Work to do: Reproduce every line of the records below without changing anything.

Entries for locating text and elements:
---*---

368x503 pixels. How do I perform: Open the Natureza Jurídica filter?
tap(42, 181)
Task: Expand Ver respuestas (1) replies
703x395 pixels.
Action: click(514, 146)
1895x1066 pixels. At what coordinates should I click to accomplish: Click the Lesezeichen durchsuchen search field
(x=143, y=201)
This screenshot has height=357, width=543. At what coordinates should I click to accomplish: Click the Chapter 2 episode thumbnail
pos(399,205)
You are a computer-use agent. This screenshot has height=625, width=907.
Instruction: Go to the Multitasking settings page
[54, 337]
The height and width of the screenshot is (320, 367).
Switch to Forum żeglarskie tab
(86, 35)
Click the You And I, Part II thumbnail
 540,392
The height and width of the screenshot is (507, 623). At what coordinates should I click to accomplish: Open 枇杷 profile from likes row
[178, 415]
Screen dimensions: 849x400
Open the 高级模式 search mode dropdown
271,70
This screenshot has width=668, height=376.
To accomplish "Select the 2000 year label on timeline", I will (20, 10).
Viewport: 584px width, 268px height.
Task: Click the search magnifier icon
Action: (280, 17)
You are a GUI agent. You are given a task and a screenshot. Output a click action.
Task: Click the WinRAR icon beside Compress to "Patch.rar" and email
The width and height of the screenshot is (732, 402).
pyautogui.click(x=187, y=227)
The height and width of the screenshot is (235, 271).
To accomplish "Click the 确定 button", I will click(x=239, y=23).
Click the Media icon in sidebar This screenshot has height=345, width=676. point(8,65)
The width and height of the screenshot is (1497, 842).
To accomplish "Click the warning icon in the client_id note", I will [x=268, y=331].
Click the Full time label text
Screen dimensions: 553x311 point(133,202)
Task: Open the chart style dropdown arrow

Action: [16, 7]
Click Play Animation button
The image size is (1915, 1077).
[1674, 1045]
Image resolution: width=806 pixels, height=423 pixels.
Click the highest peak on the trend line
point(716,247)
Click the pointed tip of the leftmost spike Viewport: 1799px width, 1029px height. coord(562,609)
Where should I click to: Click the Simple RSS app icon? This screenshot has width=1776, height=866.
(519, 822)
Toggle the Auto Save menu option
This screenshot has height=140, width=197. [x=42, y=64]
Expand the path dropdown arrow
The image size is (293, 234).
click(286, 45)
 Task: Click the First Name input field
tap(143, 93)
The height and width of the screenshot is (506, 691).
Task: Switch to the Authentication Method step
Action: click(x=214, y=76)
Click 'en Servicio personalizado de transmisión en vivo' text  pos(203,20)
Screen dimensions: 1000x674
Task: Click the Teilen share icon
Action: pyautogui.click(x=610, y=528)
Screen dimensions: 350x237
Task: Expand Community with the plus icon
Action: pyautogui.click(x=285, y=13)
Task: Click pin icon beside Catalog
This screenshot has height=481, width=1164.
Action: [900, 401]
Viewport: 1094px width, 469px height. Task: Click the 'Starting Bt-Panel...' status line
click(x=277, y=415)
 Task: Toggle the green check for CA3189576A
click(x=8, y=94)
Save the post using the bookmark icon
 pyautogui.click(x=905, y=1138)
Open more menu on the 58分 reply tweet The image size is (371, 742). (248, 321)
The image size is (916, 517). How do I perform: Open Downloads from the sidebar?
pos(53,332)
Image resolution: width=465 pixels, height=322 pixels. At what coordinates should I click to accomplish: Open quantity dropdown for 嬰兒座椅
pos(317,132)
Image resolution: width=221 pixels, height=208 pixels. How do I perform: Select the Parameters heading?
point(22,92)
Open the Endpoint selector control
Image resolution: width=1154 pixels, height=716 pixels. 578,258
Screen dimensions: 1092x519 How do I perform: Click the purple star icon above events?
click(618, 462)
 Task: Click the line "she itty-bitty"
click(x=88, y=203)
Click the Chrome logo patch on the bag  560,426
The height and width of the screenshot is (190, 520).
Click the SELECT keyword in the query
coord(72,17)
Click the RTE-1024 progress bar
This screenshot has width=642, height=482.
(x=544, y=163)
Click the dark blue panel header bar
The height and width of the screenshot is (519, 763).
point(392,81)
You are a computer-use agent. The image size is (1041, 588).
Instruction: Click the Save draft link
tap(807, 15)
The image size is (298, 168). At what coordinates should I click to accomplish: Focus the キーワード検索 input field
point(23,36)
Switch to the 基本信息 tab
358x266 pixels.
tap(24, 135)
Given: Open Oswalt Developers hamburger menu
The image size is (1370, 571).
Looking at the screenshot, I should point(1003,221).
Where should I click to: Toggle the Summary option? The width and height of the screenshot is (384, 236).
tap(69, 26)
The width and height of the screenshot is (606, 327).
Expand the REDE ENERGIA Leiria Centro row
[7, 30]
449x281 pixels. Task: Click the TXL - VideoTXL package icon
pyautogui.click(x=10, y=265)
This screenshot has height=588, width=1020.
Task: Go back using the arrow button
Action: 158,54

---*---

Final result:
368x503 pixels. How do I perform: Open the Natureza Jurídica filter?
tap(42, 181)
Task: Expand Ver respuestas (1) replies
703x395 pixels.
Action: click(514, 146)
1895x1066 pixels. At what coordinates should I click to accomplish: Click the Lesezeichen durchsuchen search field
(x=143, y=201)
This screenshot has height=357, width=543. At what coordinates should I click to accomplish: Click the Chapter 2 episode thumbnail
pos(399,205)
You are a computer-use agent. This screenshot has height=625, width=907.
Instruction: Go to the Multitasking settings page
[54, 337]
The height and width of the screenshot is (320, 367).
Switch to Forum żeglarskie tab
(86, 35)
Click the You And I, Part II thumbnail
 540,392
The height and width of the screenshot is (507, 623). At what coordinates should I click to accomplish: Open 枇杷 profile from likes row
[178, 415]
Screen dimensions: 849x400
Open the 高级模式 search mode dropdown
271,70
This screenshot has width=668, height=376.
To accomplish "Select the 2000 year label on timeline", I will (20, 10).
Viewport: 584px width, 268px height.
Task: Click the search magnifier icon
Action: (280, 17)
You are a GUI agent. You are given a task and a screenshot. Output a click action.
Task: Click the WinRAR icon beside Compress to "Patch.rar" and email
The width and height of the screenshot is (732, 402).
pyautogui.click(x=187, y=227)
The height and width of the screenshot is (235, 271).
To accomplish "Click the 确定 button", I will click(x=239, y=23).
Click the Media icon in sidebar This screenshot has height=345, width=676. point(8,65)
The width and height of the screenshot is (1497, 842).
To accomplish "Click the warning icon in the client_id note", I will [x=268, y=331].
Click the Full time label text
Screen dimensions: 553x311 point(133,202)
Task: Open the chart style dropdown arrow

Action: [16, 7]
Click Play Animation button
The image size is (1915, 1077).
[1674, 1045]
Image resolution: width=806 pixels, height=423 pixels.
Click the highest peak on the trend line
point(716,247)
Click the pointed tip of the leftmost spike Viewport: 1799px width, 1029px height. coord(562,609)
Where should I click to: Click the Simple RSS app icon? This screenshot has width=1776, height=866.
(519, 822)
Toggle the Auto Save menu option
This screenshot has height=140, width=197. [x=42, y=64]
Expand the path dropdown arrow
The image size is (293, 234).
click(286, 45)
 Task: Click the First Name input field
tap(143, 93)
The height and width of the screenshot is (506, 691).
Task: Switch to the Authentication Method step
Action: click(x=214, y=76)
Click 'en Servicio personalizado de transmisión en vivo' text  pos(203,20)
Screen dimensions: 1000x674
Task: Click the Teilen share icon
Action: pyautogui.click(x=610, y=528)
Screen dimensions: 350x237
Task: Expand Community with the plus icon
Action: pyautogui.click(x=285, y=13)
Task: Click pin icon beside Catalog
This screenshot has height=481, width=1164.
Action: [900, 401]
Viewport: 1094px width, 469px height. Task: Click the 'Starting Bt-Panel...' status line
click(x=277, y=415)
 Task: Toggle the green check for CA3189576A
click(x=8, y=94)
Save the post using the bookmark icon
 pyautogui.click(x=905, y=1138)
Open more menu on the 58分 reply tweet The image size is (371, 742). (248, 321)
The image size is (916, 517). How do I perform: Open Downloads from the sidebar?
pos(53,332)
Image resolution: width=465 pixels, height=322 pixels. At what coordinates should I click to accomplish: Open quantity dropdown for 嬰兒座椅
pos(317,132)
Image resolution: width=221 pixels, height=208 pixels. How do I perform: Select the Parameters heading?
point(22,92)
Open the Endpoint selector control
Image resolution: width=1154 pixels, height=716 pixels. 578,258
Screen dimensions: 1092x519 How do I perform: Click the purple star icon above events?
click(618, 462)
 Task: Click the line "she itty-bitty"
click(x=88, y=203)
Click the Chrome logo patch on the bag  560,426
The height and width of the screenshot is (190, 520).
Click the SELECT keyword in the query
coord(72,17)
Click the RTE-1024 progress bar
This screenshot has width=642, height=482.
(x=544, y=163)
Click the dark blue panel header bar
The height and width of the screenshot is (519, 763).
point(392,81)
You are a computer-use agent. The image size is (1041, 588).
Instruction: Click the Save draft link
tap(807, 15)
The image size is (298, 168). At what coordinates should I click to accomplish: Focus the キーワード検索 input field
point(23,36)
Switch to the 基本信息 tab
358x266 pixels.
tap(24, 135)
Given: Open Oswalt Developers hamburger menu
The image size is (1370, 571).
Looking at the screenshot, I should point(1003,221).
Where should I click to: Toggle the Summary option? The width and height of the screenshot is (384, 236).
tap(69, 26)
The width and height of the screenshot is (606, 327).
Expand the REDE ENERGIA Leiria Centro row
[7, 30]
449x281 pixels. Task: Click the TXL - VideoTXL package icon
pyautogui.click(x=10, y=265)
This screenshot has height=588, width=1020.
Task: Go back using the arrow button
Action: 158,54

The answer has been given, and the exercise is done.